# EXERCISE INSTRUCTIONS
Reproduce the records below, switching every "Where should I click to" to "Where do I click to" and leaving everything else unchanged.

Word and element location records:
+ + + + +

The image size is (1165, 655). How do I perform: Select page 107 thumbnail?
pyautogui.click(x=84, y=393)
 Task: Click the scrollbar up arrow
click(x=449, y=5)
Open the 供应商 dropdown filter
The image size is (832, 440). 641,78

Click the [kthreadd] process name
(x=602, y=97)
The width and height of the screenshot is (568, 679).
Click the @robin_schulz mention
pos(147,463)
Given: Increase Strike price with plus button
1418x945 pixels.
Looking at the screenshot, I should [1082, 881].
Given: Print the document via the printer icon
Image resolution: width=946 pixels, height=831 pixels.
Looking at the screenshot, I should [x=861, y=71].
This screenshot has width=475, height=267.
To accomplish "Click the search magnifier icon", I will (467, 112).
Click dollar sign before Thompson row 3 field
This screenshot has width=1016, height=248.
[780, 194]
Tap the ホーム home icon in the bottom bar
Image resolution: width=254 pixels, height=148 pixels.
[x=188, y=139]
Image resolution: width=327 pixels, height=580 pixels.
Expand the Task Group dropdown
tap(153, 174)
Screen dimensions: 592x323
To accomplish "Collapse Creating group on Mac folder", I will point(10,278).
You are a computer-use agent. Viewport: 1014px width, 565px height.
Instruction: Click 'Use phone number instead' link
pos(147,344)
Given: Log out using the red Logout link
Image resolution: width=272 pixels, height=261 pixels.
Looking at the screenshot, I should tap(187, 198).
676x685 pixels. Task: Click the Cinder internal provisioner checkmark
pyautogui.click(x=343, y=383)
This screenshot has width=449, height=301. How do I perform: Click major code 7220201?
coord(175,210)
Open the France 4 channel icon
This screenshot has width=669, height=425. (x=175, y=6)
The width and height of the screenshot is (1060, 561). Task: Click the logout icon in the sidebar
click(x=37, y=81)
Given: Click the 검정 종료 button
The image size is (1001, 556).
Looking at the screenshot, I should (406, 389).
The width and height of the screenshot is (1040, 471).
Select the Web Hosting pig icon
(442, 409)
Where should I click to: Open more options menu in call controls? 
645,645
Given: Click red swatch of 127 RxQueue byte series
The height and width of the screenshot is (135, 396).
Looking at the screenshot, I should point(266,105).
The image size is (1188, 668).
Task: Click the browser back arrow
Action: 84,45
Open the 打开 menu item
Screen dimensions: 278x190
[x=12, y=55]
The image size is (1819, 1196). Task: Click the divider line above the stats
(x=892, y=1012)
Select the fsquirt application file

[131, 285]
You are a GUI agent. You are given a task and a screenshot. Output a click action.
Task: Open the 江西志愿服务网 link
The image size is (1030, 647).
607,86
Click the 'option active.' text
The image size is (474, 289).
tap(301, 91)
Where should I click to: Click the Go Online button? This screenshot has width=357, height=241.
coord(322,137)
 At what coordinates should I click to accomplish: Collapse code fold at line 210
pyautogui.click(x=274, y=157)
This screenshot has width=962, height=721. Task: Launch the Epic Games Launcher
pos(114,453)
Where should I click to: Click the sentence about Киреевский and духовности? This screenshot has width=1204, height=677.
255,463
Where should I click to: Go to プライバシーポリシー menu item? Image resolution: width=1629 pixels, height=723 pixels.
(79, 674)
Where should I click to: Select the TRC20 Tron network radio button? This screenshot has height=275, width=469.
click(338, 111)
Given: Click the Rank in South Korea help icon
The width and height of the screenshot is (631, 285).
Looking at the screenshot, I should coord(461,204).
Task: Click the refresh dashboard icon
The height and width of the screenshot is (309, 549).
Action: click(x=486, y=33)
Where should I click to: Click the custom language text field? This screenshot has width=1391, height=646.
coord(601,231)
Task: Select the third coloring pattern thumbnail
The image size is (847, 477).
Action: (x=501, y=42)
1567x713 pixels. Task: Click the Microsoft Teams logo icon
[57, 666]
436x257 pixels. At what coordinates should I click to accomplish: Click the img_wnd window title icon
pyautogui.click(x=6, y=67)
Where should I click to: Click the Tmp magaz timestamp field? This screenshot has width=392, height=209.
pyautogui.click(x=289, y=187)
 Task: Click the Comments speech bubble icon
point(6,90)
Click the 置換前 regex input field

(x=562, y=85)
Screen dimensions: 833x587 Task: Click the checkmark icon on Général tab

+ + + + +

# ANSWER TO THIS PROBLEM
The image size is (1165, 655). How do I perform: Select page 107 thumbnail?
pyautogui.click(x=84, y=393)
 Task: Click the scrollbar up arrow
click(x=449, y=5)
Open the 供应商 dropdown filter
The image size is (832, 440). 641,78

Click the [kthreadd] process name
(x=602, y=97)
The width and height of the screenshot is (568, 679).
Click the @robin_schulz mention
pos(147,463)
Given: Increase Strike price with plus button
1418x945 pixels.
Looking at the screenshot, I should [1082, 881].
Given: Print the document via the printer icon
Image resolution: width=946 pixels, height=831 pixels.
Looking at the screenshot, I should [x=861, y=71].
This screenshot has width=475, height=267.
To accomplish "Click the search magnifier icon", I will (467, 112).
Click dollar sign before Thompson row 3 field
This screenshot has width=1016, height=248.
[780, 194]
Tap the ホーム home icon in the bottom bar
Image resolution: width=254 pixels, height=148 pixels.
[x=188, y=139]
Image resolution: width=327 pixels, height=580 pixels.
Expand the Task Group dropdown
tap(153, 174)
Screen dimensions: 592x323
To accomplish "Collapse Creating group on Mac folder", I will point(10,278).
You are a computer-use agent. Viewport: 1014px width, 565px height.
Instruction: Click 'Use phone number instead' link
pos(147,344)
Given: Log out using the red Logout link
Image resolution: width=272 pixels, height=261 pixels.
Looking at the screenshot, I should tap(187, 198).
676x685 pixels. Task: Click the Cinder internal provisioner checkmark
pyautogui.click(x=343, y=383)
This screenshot has width=449, height=301. How do I perform: Click major code 7220201?
coord(175,210)
Open the France 4 channel icon
This screenshot has width=669, height=425. (x=175, y=6)
The width and height of the screenshot is (1060, 561). Task: Click the logout icon in the sidebar
click(x=37, y=81)
Given: Click the 검정 종료 button
The image size is (1001, 556).
Looking at the screenshot, I should (406, 389).
The width and height of the screenshot is (1040, 471).
Select the Web Hosting pig icon
(442, 409)
Where do I click to: Open more options menu in call controls? 
645,645
Given: Click red swatch of 127 RxQueue byte series
The height and width of the screenshot is (135, 396).
Looking at the screenshot, I should point(266,105).
The image size is (1188, 668).
Task: Click the browser back arrow
Action: 84,45
Open the 打开 menu item
Screen dimensions: 278x190
[x=12, y=55]
The image size is (1819, 1196). Task: Click the divider line above the stats
(x=892, y=1012)
Select the fsquirt application file

[131, 285]
You are a GUI agent. You are given a task and a screenshot. Output a click action.
Task: Open the 江西志愿服务网 link
The image size is (1030, 647).
607,86
Click the 'option active.' text
The image size is (474, 289).
tap(301, 91)
Where do I click to: Click the Go Online button? This screenshot has width=357, height=241.
coord(322,137)
 At what coordinates should I click to accomplish: Collapse code fold at line 210
pyautogui.click(x=274, y=157)
This screenshot has width=962, height=721. Task: Launch the Epic Games Launcher
pos(114,453)
Where do I click to: Click the sentence about Киреевский and духовности? This screenshot has width=1204, height=677.
255,463
Where do I click to: Go to プライバシーポリシー menu item? Image resolution: width=1629 pixels, height=723 pixels.
(79, 674)
Where do I click to: Select the TRC20 Tron network radio button? This screenshot has height=275, width=469.
click(338, 111)
Given: Click the Rank in South Korea help icon
The width and height of the screenshot is (631, 285).
Looking at the screenshot, I should coord(461,204).
Task: Click the refresh dashboard icon
The height and width of the screenshot is (309, 549).
Action: click(x=486, y=33)
Where do I click to: Click the custom language text field? This screenshot has width=1391, height=646.
coord(601,231)
Task: Select the third coloring pattern thumbnail
The image size is (847, 477).
Action: (x=501, y=42)
1567x713 pixels. Task: Click the Microsoft Teams logo icon
[57, 666]
436x257 pixels. At what coordinates should I click to accomplish: Click the img_wnd window title icon
pyautogui.click(x=6, y=67)
Where do I click to: Click the Tmp magaz timestamp field? This screenshot has width=392, height=209.
pyautogui.click(x=289, y=187)
 Task: Click the Comments speech bubble icon
point(6,90)
Click the 置換前 regex input field

(x=562, y=85)
Screen dimensions: 833x587 Task: Click the checkmark icon on Général tab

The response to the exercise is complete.